MOSCOW (Reuters) – Jailed Russian opposition leader Alexei Navalny said on Thursday that prison authorities were stripping him of his attorney-client privilege, with all correspondence with his legal team now subject to three-day checks by prison staff.
Writing on Twitter, where Navalny has been posting via his lawyers, the Kremlin critic said prison administrators had refused to tell him the reasons for the move, and that he now communicates with his lawyers through “double plastic glass with bars inside”.
Navalny wrote: “Our communication is now more like a pantomime, to be honest”.
Navalny said that prison authorities had said he was continuing to commit crimes from inside prison, but they had refused to say what the crimes were. Russia’s Federal Penitentiary Service did not immediately reply to a request for comment.
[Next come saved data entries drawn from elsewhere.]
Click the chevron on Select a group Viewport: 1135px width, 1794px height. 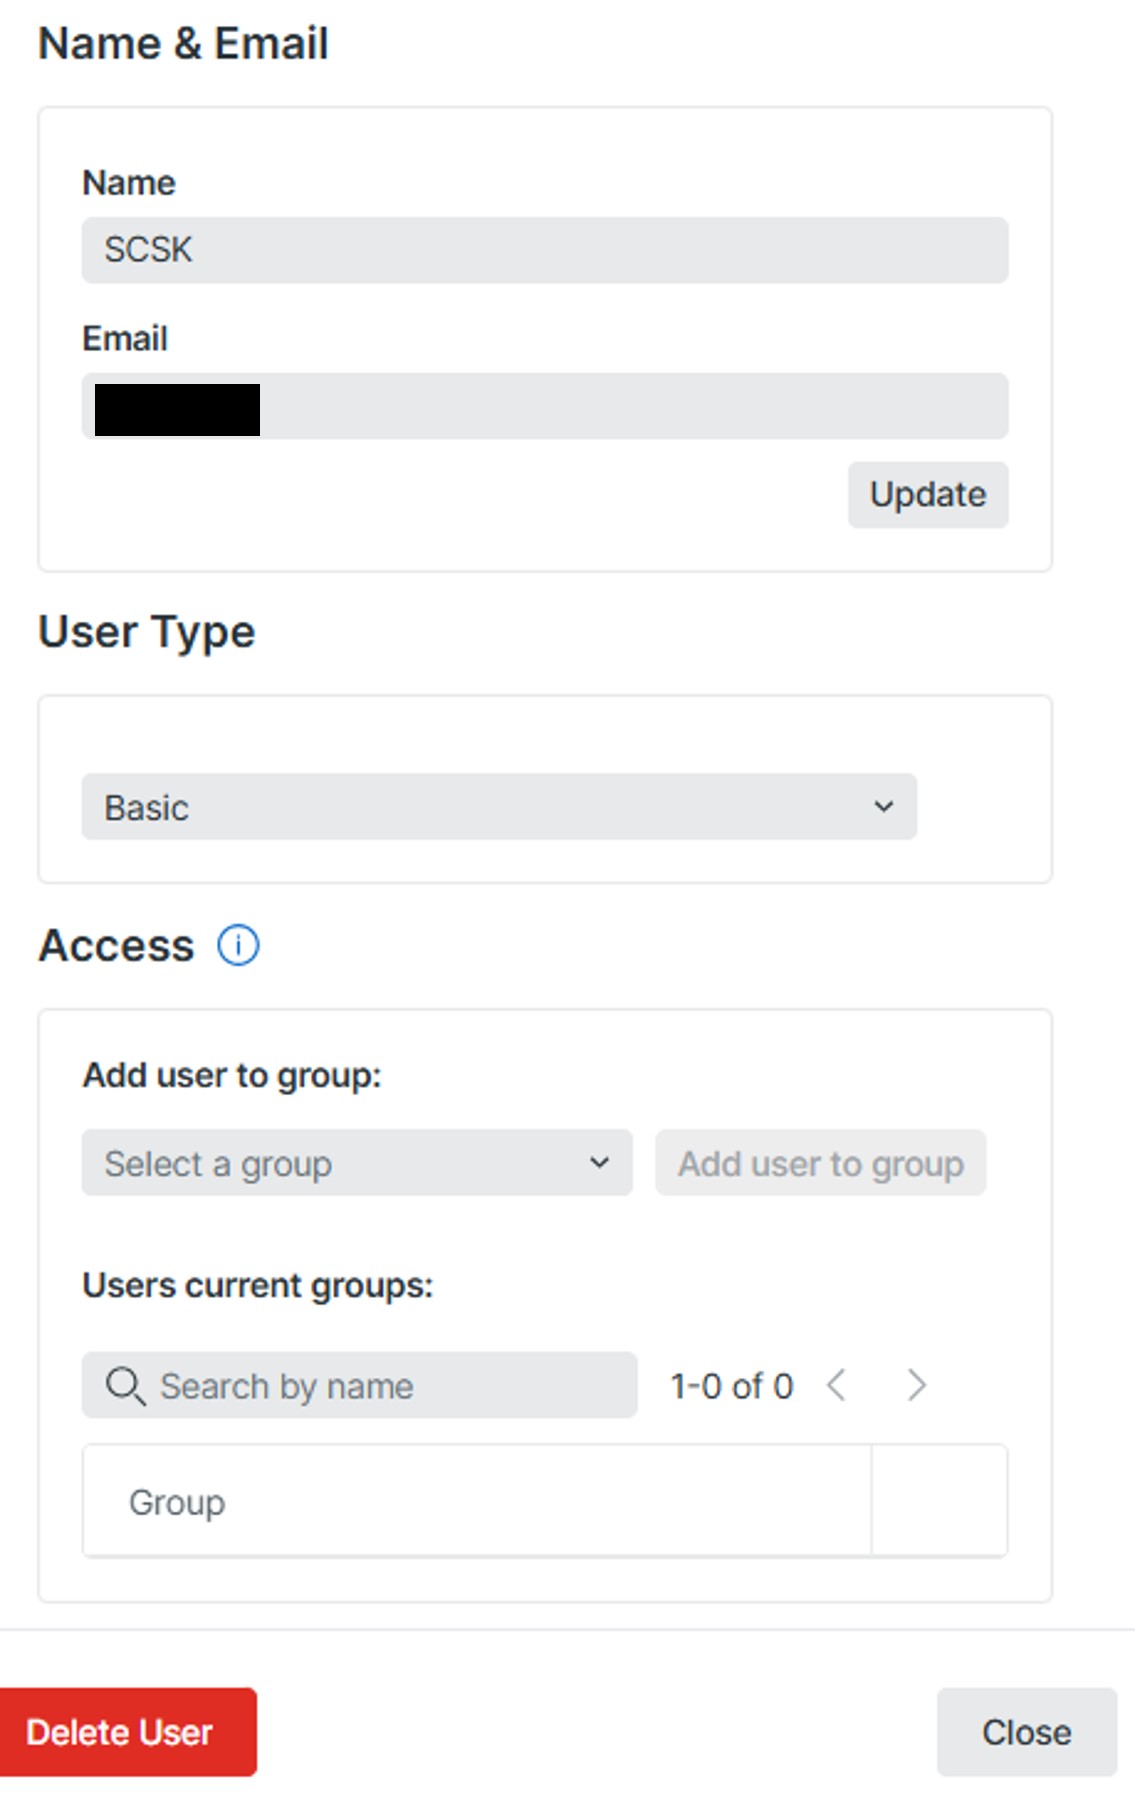(599, 1163)
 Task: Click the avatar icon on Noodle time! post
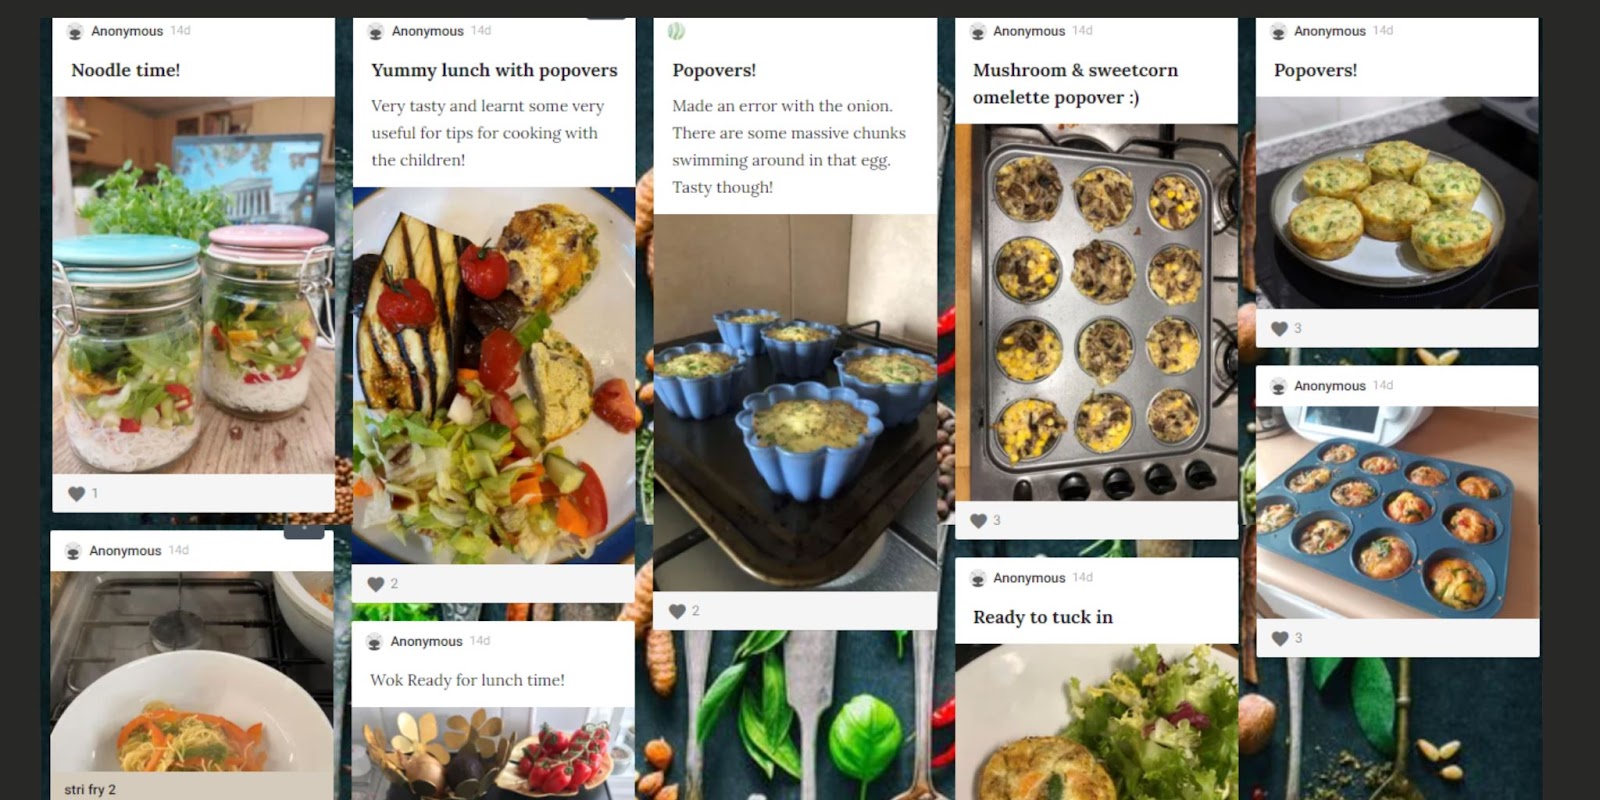pos(75,32)
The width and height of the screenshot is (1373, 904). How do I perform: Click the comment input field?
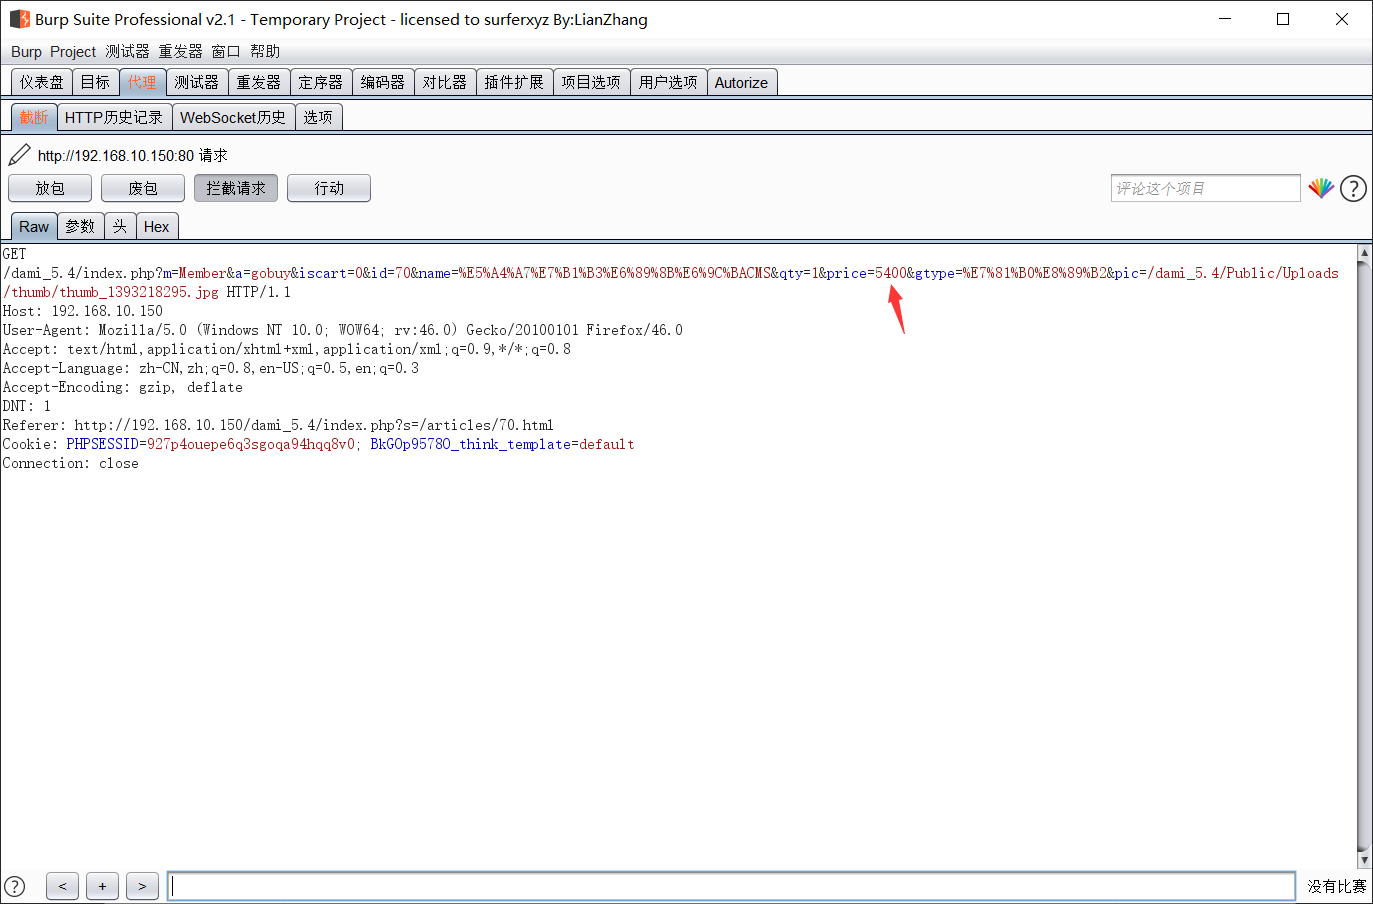click(x=1204, y=188)
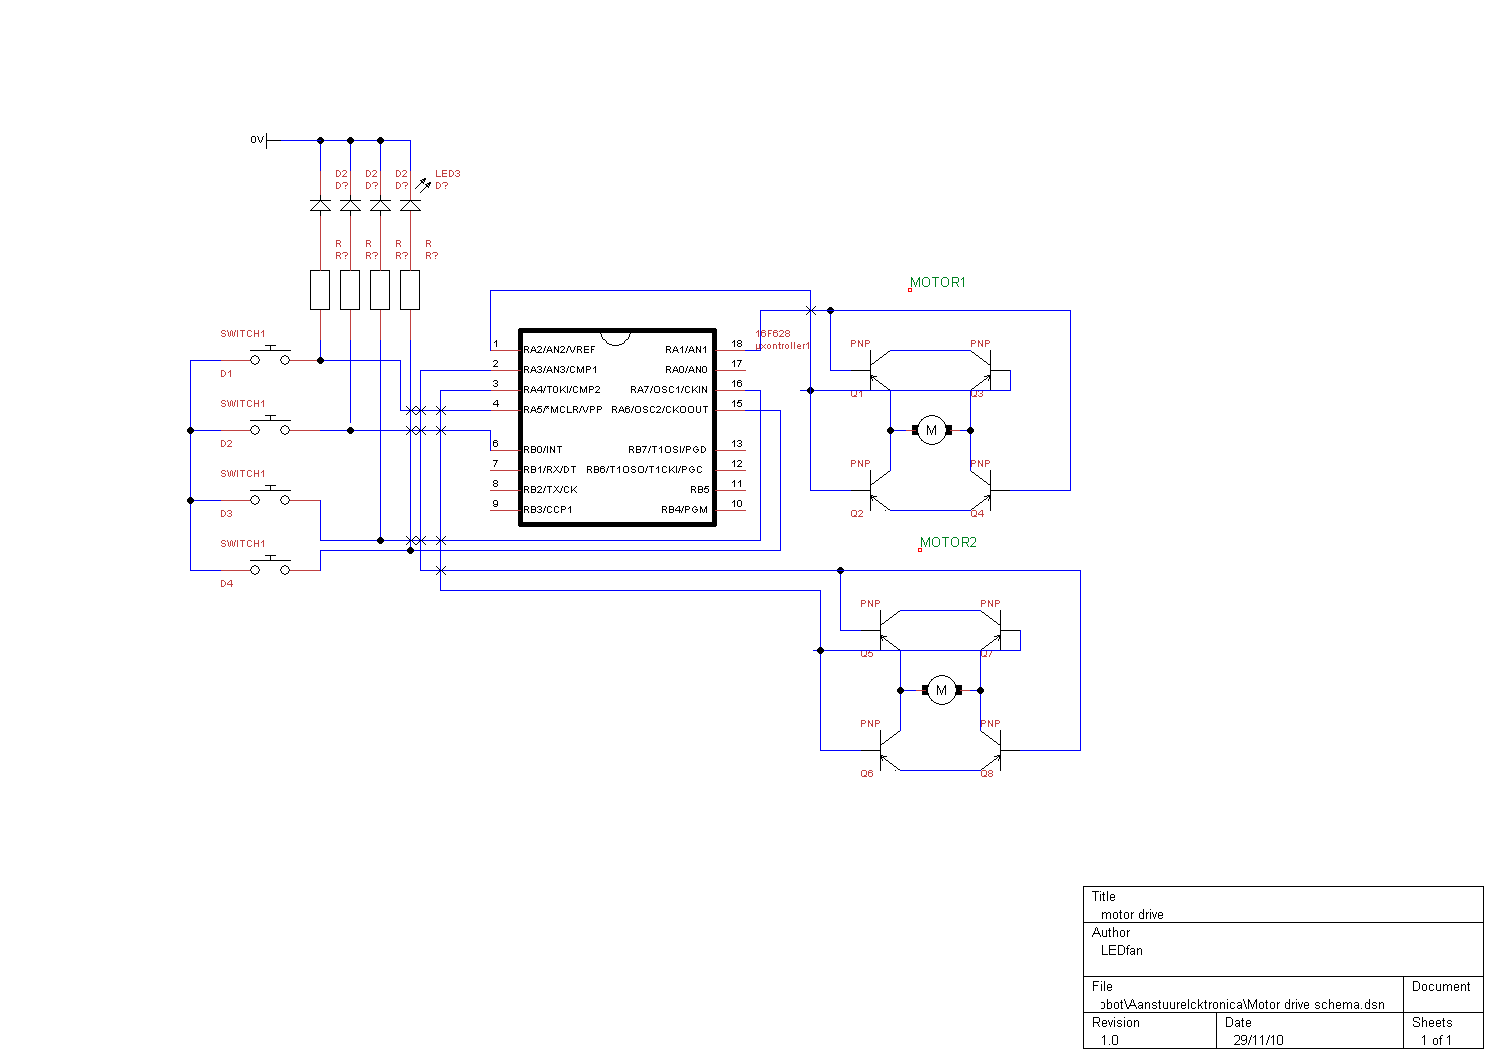Screen dimensions: 1495x1060
Task: Click the Q1 PNP transistor
Action: (876, 379)
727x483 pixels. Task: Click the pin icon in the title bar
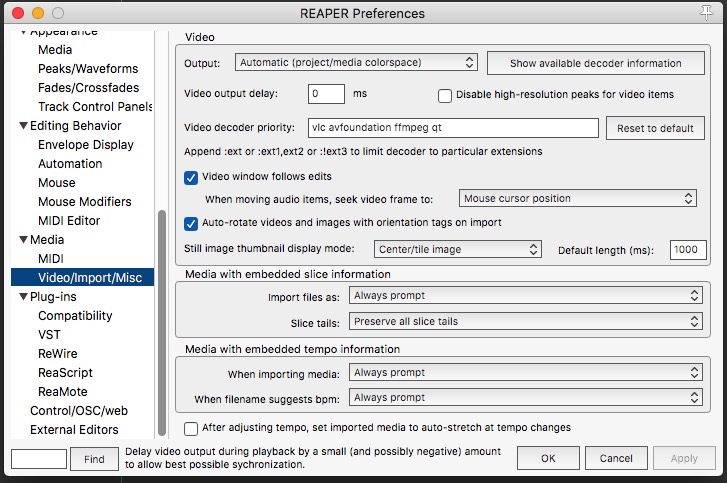point(706,12)
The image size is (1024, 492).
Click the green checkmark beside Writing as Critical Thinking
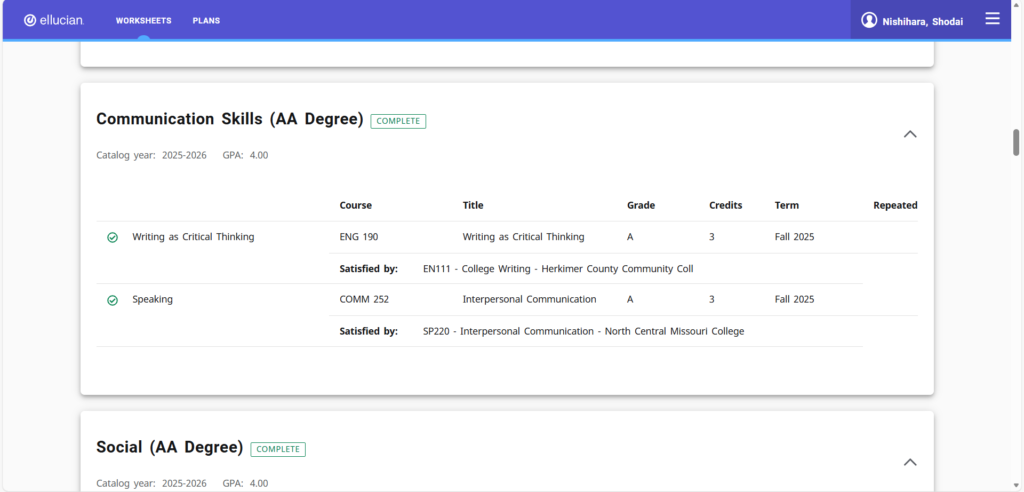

Navalny, President Vladimir Putin’s most vocal critic inside Russia, is serving an 11-1/2 year sentence after being found guilty of parole violations and fraud and contempt of court charges. He says all charges against him were fabricated as a pretext to smother dissent and thwart his political ambitions.
Last year Navalny voluntarily returned to Russia from Germany where he had been treated for what Western laboratory tests showed was a near-fatal attempt to poison him in Siberia with a Soviet-era nerve agent. Russia denies trying to kill him.